Task prompt: Copy out every line from the records that includes "using".

══ Supplied material ══

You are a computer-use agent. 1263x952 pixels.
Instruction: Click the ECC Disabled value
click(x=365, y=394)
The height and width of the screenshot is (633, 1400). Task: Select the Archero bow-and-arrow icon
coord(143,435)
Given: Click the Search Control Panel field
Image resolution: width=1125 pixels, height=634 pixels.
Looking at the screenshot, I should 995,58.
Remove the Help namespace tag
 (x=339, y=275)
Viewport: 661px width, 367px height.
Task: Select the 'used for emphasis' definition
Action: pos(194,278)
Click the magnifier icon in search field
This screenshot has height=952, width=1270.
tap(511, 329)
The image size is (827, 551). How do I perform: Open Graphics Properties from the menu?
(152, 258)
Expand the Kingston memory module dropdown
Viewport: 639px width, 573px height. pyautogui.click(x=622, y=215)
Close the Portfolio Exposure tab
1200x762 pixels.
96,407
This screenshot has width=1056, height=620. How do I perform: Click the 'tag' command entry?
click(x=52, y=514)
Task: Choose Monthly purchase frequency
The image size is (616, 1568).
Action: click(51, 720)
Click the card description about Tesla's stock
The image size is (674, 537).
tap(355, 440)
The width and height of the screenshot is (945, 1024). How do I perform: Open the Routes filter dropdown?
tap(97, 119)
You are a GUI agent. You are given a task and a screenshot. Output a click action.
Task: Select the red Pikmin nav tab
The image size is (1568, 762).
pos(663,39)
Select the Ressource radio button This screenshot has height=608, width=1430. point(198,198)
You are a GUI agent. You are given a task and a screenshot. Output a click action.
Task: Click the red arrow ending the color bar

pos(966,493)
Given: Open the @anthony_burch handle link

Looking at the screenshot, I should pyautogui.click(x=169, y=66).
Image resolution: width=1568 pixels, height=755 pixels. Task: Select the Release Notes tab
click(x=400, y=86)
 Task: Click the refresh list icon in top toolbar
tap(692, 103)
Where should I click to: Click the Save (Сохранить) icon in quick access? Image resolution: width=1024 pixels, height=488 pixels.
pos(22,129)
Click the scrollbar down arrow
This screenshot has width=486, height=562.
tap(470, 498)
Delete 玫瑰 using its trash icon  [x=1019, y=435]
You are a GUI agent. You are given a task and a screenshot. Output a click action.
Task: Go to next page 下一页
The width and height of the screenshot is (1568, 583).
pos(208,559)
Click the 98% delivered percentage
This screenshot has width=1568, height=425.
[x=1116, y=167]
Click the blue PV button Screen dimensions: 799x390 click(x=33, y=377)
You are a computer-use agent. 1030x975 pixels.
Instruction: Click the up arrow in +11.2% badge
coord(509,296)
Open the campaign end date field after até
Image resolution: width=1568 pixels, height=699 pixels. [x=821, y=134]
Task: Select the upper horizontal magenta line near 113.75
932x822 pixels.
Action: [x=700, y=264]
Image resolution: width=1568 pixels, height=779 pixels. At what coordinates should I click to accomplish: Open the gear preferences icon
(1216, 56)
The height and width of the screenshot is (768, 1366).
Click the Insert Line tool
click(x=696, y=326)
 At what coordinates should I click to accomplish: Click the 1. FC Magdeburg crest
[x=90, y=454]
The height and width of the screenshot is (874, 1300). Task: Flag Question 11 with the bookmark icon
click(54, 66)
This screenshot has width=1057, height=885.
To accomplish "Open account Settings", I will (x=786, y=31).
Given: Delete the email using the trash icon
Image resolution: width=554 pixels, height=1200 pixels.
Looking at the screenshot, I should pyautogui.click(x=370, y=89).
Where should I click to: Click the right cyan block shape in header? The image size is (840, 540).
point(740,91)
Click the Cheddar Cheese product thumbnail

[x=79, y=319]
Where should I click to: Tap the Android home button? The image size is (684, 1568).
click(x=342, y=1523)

═══

Your response:
Delete 玫瑰 using its trash icon  [x=1019, y=435]
Given: Delete the email using the trash icon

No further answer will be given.